Despite all the ups and downs, the crypto landscape has been through; the truth remains - future will be decentralized. Think about it – our names, our citizenship, our bank accounts, our vehicle and land ownership, our marriages, our fundamental rights, our laws, our court cases – all of these are just a record in some database. And to protect the integrity of the database, we have an authority looking after it. But what makes us trust the authority? We don’t know. The assumption, “we need someone to look after our data,” has finally been questioned. This pursuit to find an answer to this question led to an even stronger belief in a decentralized world.

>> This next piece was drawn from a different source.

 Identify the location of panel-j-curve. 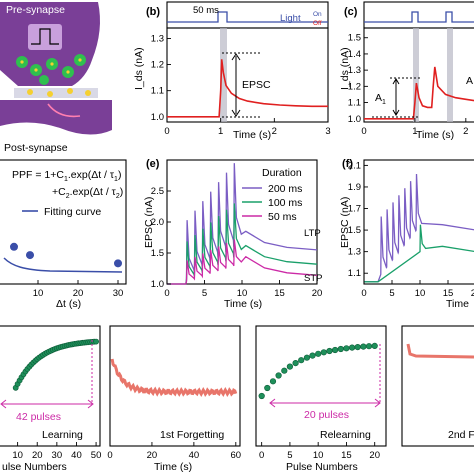
(440, 351).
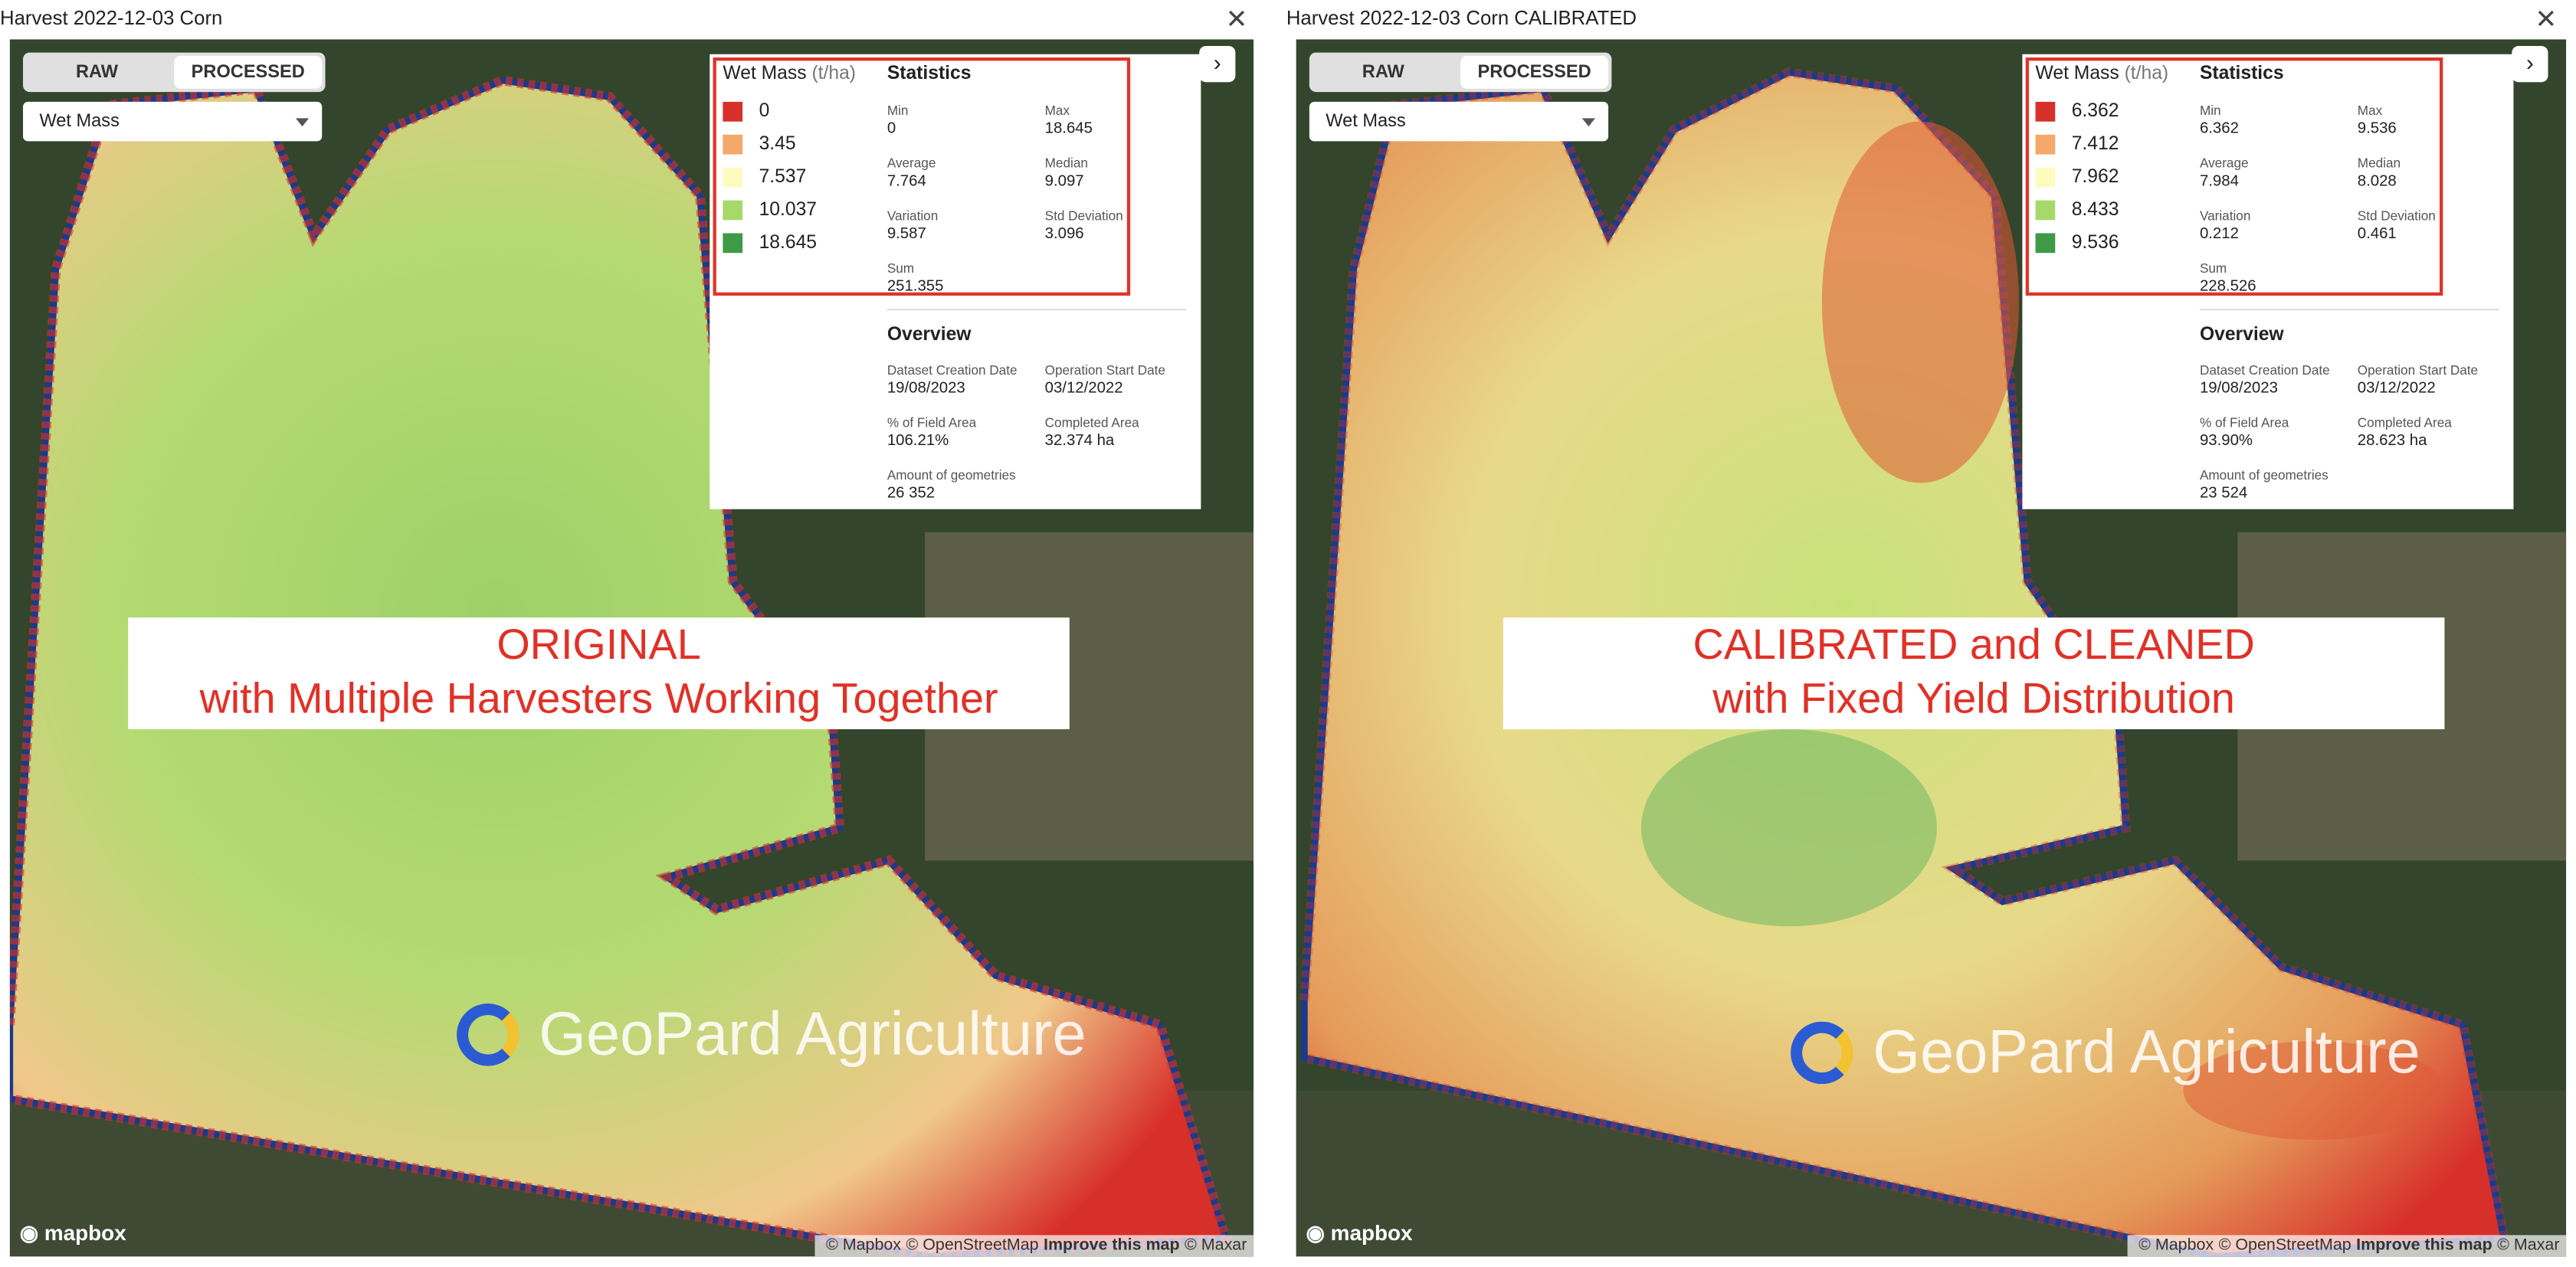 The width and height of the screenshot is (2576, 1267). What do you see at coordinates (1462, 18) in the screenshot?
I see `panel-title: Harvest 2022-12-03 Corn CALIBRATED` at bounding box center [1462, 18].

And the seeds of which eventually germinated in the year 2017.
The newly launched Authorito Capital is like a mutual fund but for decentralized assets. It is launched by Mohit Mamoria, a thought leader in blockchain and cryptocurrencies and has been programming as well for the last 15 years. He mined his first bitcoins in the year 2011 and has been bullish on blockchain ever since. He is a serial entrepreneur, who built his first company at age 18, and is currently building his third as the co-founder and CEO of a crypto hedge fund called "Authorito Capital".

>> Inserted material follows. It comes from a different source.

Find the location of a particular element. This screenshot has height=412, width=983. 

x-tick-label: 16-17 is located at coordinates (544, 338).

Besides that, he is a TEDx speaker and actively contributes his thoughts and knowledge about blockchain and cryptocurrencies to some of the largest publications. His content gets shared by the biggest of VCs, influencers, and publications like New York Times and CoinDesk.
Authorito Capital is an actively managed open-ended crypto fund. For any investor, this fund is the easiest, diverse and the most secure way to start investing in cryptos.
“We are unique in the sense that along with trading, we also use mining to grow the Net Asset Value of the assets under management,” said Mohit.
The team at Authorito Capital will deploy this capital in various decentralized assets, including coins, tokens, and ICOs. Up to 20% of the money will be used to back blockchain startups by participating in their token sales.
In an interaction with BW Disrupt, Mohit Mamoria shared details about Authorito Capital.
How Authorito Capital makes investment decisions?
Authorito Capital’s investment strategy is simple. At least 80% of our investments will be in the long-term positions. This slice of the pie will be held for 3+ years and rebalanced every week. Up to 20% of the investments will be to back blockchain projects in their early days by participating in their ICOs. Our ICO evaluation team spends between 45-55 hours per ICO to evaluate it for investment.
Can anybody participate in the fund?
Everybody is eligible to register their interest in participating in the fund on our website - authorito.com. However, we profile every investor before taking their money in the fund. We do it to make sure nobody is investing their hard earned money that they might need in next few years. Profiling also helps us understand the mindset with which the potential investor is coming from. We don’t accept any sum of money from someone who wants to get in to make quick returns. We are building the fund for the long haul, and supporting cryptopreneurs in the long run, and that’s the kind of investors we are looking to work with.
Should people invest in cryptos?
There’s no black and white answer to this question. Cryptos are a new class of assets and must be understood well before putting even a single penny in them. The ever climbing prices of cryptocurrencies should not be the decisive factor for any sane investor. If one already has a diversified portfolio of other assets, like real estate, equities, stocks, debts, it makes sense to invest 2-5% of their wealth in the decentralized assets. Afterall, all the other asset classes are pegged to the centralized currencies; therefore, it makes sense to hedge against them with a tiny portion of one’s wealth.
One must remember that this entire market is a “high-risk high returning.” The amount that an investor invests is highly likely to yield negative returns in the short term.
What makes crypto assets different from the conventional ones?
I have been traveling the world speaking at various blockchain conferences and understanding the mindset of an average person in this industry. One thing I have noticed is that many people believe decentralized assets to have the very similar economics to that of other assets, like equity.
The significant difference between how the two economics work is the governance. When investing in the tokens, you’re not investing the company who started the project. Instead, you are buying a portion of the entire network. Most of the massive decentralized protocols will be open source projects that no one organization will control.
“It is for the first time in the entire history of humanity that we are able to trust a group of strangers more than an individual familiar face. It seems that we’ve finally learned the lesson that if we all work together honestly, we don’t need an authority upon us telling us what to do and what not to do. This realization is truly disruptive and will change the world in more ways than one,” added Mohit.